#### EXERCISE AIM
From the first line to the last, give the records again exactly.

#### INPUT RECORDS
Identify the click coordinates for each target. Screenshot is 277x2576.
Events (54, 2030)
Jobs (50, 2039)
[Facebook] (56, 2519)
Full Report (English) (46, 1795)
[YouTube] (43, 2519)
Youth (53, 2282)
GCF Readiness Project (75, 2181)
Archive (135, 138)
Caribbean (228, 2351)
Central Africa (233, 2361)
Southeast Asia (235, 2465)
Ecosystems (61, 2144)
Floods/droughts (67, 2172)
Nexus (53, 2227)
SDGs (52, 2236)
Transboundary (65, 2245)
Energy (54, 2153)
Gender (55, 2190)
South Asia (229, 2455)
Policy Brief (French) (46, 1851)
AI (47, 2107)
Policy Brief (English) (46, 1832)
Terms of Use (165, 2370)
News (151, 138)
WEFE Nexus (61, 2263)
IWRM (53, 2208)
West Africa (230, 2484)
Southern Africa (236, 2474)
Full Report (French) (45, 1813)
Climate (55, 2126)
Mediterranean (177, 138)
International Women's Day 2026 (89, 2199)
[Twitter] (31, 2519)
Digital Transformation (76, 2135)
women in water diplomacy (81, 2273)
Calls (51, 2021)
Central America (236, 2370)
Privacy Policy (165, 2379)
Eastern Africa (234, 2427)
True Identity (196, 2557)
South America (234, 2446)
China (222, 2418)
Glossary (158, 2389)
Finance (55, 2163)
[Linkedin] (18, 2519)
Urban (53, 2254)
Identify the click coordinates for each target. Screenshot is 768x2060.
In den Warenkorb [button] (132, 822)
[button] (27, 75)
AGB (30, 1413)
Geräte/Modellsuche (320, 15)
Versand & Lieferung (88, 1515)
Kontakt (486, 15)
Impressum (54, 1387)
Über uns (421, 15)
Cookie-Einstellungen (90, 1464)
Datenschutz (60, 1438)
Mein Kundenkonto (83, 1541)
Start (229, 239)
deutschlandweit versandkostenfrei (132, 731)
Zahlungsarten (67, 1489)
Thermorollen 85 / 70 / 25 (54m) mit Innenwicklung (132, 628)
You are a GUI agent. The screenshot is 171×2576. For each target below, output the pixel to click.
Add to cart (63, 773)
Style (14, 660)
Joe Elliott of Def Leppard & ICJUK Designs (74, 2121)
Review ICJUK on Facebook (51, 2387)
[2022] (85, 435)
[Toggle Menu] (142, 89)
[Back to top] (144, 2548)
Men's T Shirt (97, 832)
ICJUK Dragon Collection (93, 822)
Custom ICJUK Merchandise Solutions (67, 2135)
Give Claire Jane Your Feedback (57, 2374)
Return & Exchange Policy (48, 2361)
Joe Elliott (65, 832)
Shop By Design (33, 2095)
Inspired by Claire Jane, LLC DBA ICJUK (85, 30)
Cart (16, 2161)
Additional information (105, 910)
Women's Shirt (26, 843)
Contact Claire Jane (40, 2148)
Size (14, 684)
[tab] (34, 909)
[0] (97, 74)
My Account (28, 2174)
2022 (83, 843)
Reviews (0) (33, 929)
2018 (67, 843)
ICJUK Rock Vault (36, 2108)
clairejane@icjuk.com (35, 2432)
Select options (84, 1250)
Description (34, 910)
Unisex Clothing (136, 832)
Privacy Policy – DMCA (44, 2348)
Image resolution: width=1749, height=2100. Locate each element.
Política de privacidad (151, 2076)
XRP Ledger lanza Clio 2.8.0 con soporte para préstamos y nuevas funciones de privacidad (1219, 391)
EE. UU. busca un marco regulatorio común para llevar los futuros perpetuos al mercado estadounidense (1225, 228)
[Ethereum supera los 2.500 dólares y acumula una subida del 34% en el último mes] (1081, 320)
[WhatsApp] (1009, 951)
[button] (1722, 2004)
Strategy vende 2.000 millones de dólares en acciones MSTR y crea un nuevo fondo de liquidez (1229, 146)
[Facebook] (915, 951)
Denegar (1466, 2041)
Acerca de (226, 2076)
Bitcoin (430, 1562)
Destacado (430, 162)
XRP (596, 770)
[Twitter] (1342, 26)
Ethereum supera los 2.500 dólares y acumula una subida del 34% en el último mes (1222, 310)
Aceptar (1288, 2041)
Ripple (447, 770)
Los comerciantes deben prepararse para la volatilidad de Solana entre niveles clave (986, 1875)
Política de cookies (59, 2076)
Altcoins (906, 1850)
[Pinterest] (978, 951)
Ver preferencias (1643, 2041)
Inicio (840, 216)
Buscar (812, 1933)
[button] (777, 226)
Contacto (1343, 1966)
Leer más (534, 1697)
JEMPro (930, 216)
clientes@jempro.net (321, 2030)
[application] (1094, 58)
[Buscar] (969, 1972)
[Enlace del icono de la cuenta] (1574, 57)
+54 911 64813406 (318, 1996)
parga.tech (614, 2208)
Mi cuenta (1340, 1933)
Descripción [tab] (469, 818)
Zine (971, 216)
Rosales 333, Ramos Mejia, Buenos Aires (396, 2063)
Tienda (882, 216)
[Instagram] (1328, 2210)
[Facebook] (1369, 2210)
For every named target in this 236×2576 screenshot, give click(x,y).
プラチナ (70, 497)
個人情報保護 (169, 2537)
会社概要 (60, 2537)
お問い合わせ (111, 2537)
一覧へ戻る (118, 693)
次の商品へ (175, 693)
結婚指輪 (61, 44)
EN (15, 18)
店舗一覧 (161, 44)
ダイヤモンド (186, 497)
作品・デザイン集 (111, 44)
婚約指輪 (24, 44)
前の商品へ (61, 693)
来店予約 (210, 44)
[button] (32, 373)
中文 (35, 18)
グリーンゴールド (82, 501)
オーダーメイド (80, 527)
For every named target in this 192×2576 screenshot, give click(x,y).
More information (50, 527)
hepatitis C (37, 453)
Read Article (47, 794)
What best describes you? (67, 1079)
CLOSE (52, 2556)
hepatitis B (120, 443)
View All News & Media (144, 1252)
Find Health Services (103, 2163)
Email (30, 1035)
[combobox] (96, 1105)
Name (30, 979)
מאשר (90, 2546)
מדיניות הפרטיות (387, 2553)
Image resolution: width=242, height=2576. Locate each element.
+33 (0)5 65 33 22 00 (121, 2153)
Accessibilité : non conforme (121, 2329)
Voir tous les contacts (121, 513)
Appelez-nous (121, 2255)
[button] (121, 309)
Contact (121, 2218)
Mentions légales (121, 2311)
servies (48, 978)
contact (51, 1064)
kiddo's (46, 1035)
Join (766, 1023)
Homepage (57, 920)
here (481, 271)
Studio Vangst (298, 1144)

#### RESULT FOR THIS EXERCISE
Identify the click coordinates for each target. Screenshot is 277x2576.
Events (54, 2030)
Jobs (50, 2039)
[Facebook] (56, 2519)
Full Report (English) (46, 1795)
[YouTube] (43, 2519)
Youth (53, 2282)
GCF Readiness Project (75, 2181)
Archive (135, 138)
Caribbean (228, 2351)
Central Africa (233, 2361)
Southeast Asia (235, 2465)
Ecosystems (61, 2144)
Floods/droughts (67, 2172)
Nexus (53, 2227)
SDGs (52, 2236)
Transboundary (65, 2245)
Energy (54, 2153)
Gender (55, 2190)
South Asia (229, 2455)
Policy Brief (French) (46, 1851)
AI (47, 2107)
Policy Brief (English) (46, 1832)
Terms of Use (165, 2370)
News (151, 138)
WEFE Nexus (61, 2263)
IWRM (53, 2208)
West Africa (230, 2484)
Southern Africa (236, 2474)
Full Report (French) (45, 1813)
Climate (55, 2126)
Mediterranean (177, 138)
International Women's Day 2026 (89, 2199)
[Twitter] (31, 2519)
Digital Transformation (76, 2135)
women in water diplomacy (81, 2273)
Calls (51, 2021)
Central America (236, 2370)
Privacy Policy (165, 2379)
Eastern Africa (234, 2427)
True Identity (196, 2557)
South America (234, 2446)
China (222, 2418)
Glossary (158, 2389)
Finance (55, 2163)
[Linkedin] (18, 2519)
Urban (53, 2254)
Identify the click coordinates for each target. Screenshot is 768x2060.
In den Warenkorb [button] (132, 822)
[button] (27, 75)
AGB (30, 1413)
Geräte/Modellsuche (320, 15)
Versand & Lieferung (88, 1515)
Kontakt (486, 15)
Impressum (54, 1387)
Über uns (421, 15)
Cookie-Einstellungen (90, 1464)
Datenschutz (60, 1438)
Mein Kundenkonto (83, 1541)
Start (229, 239)
deutschlandweit versandkostenfrei (132, 731)
Zahlungsarten (67, 1489)
Thermorollen 85 / 70 / 25 (54m) mit Innenwicklung (132, 628)
You are a GUI agent. The screenshot is 171×2576. For each target below, output the pixel to click.
Add to cart (63, 773)
Style (14, 660)
Joe Elliott of Def Leppard & ICJUK Designs (74, 2121)
Review ICJUK on Facebook (51, 2387)
[2022] (85, 435)
[Toggle Menu] (142, 89)
[Back to top] (144, 2548)
Men's T Shirt (97, 832)
ICJUK Dragon Collection (93, 822)
Custom ICJUK Merchandise Solutions (67, 2135)
Give Claire Jane Your Feedback (57, 2374)
Return & Exchange Policy (48, 2361)
Joe Elliott (65, 832)
Shop By Design (33, 2095)
Inspired by Claire Jane, LLC DBA ICJUK (85, 30)
Cart (16, 2161)
Additional information (105, 910)
Women's Shirt (26, 843)
Contact Claire Jane (40, 2148)
Size (14, 684)
[tab] (34, 909)
[0] (97, 74)
My Account (28, 2174)
2022 (83, 843)
Reviews (0) (33, 929)
2018 (67, 843)
ICJUK Rock Vault (36, 2108)
clairejane@icjuk.com (35, 2432)
Select options (84, 1250)
Description (34, 910)
Unisex Clothing (136, 832)
Privacy Policy – DMCA (44, 2348)
Image resolution: width=1749, height=2100. Locate each element.
Política de privacidad (151, 2076)
XRP Ledger lanza Clio 2.8.0 con soporte para préstamos y nuevas funciones de privacidad (1219, 391)
EE. UU. busca un marco regulatorio común para llevar los futuros perpetuos al mercado estadounidense (1225, 228)
[Ethereum supera los 2.500 dólares y acumula una subida del 34% en el último mes] (1081, 320)
[WhatsApp] (1009, 951)
[button] (1722, 2004)
Strategy vende 2.000 millones de dólares en acciones MSTR y crea un nuevo fondo de liquidez (1229, 146)
[Facebook] (915, 951)
Denegar (1466, 2041)
Acerca de (226, 2076)
Bitcoin (430, 1562)
Destacado (430, 162)
XRP (596, 770)
[Twitter] (1342, 26)
Ethereum supera los 2.500 dólares y acumula una subida del 34% en el último mes (1222, 310)
Aceptar (1288, 2041)
Ripple (447, 770)
Los comerciantes deben prepararse para la volatilidad de Solana entre niveles clave (986, 1875)
Política de cookies (59, 2076)
Altcoins (906, 1850)
[Pinterest] (978, 951)
Ver preferencias (1643, 2041)
Inicio (840, 216)
Buscar (812, 1933)
[button] (777, 226)
Contacto (1343, 1966)
Leer más (534, 1697)
JEMPro (930, 216)
clientes@jempro.net (321, 2030)
[application] (1094, 58)
[Buscar] (969, 1972)
[Enlace del icono de la cuenta] (1574, 57)
+54 911 64813406 (318, 1996)
parga.tech (614, 2208)
Mi cuenta (1340, 1933)
Descripción [tab] (469, 818)
Zine (971, 216)
Rosales 333, Ramos Mejia, Buenos Aires (396, 2063)
Tienda (882, 216)
[Instagram] (1328, 2210)
[Facebook] (1369, 2210)
For every named target in this 236×2576 screenshot, give click(x,y).
プラチナ (70, 497)
個人情報保護 (169, 2537)
会社概要 (60, 2537)
お問い合わせ (111, 2537)
一覧へ戻る (118, 693)
次の商品へ (175, 693)
結婚指輪 (61, 44)
EN (15, 18)
店舗一覧 (161, 44)
ダイヤモンド (186, 497)
作品・デザイン集 (111, 44)
婚約指輪 (24, 44)
前の商品へ (61, 693)
来店予約 (210, 44)
[button] (32, 373)
中文 (35, 18)
グリーンゴールド (82, 501)
オーダーメイド (80, 527)
For every named target in this 192×2576 screenshot, give click(x,y).
More information (50, 527)
hepatitis C (37, 453)
Read Article (47, 794)
What best describes you? (67, 1079)
CLOSE (52, 2556)
hepatitis B (120, 443)
View All News & Media (144, 1252)
Find Health Services (103, 2163)
Email (30, 1035)
[combobox] (96, 1105)
Name (30, 979)
מאשר (90, 2546)
מדיניות הפרטיות (387, 2553)
Image resolution: width=242, height=2576. Locate each element.
+33 (0)5 65 33 22 00 (121, 2153)
Accessibilité : non conforme (121, 2329)
Voir tous les contacts (121, 513)
Appelez-nous (121, 2255)
[button] (121, 309)
Contact (121, 2218)
Mentions légales (121, 2311)
servies (48, 978)
contact (51, 1064)
kiddo's (46, 1035)
Join (766, 1023)
Homepage (57, 920)
here (481, 271)
Studio Vangst (298, 1144)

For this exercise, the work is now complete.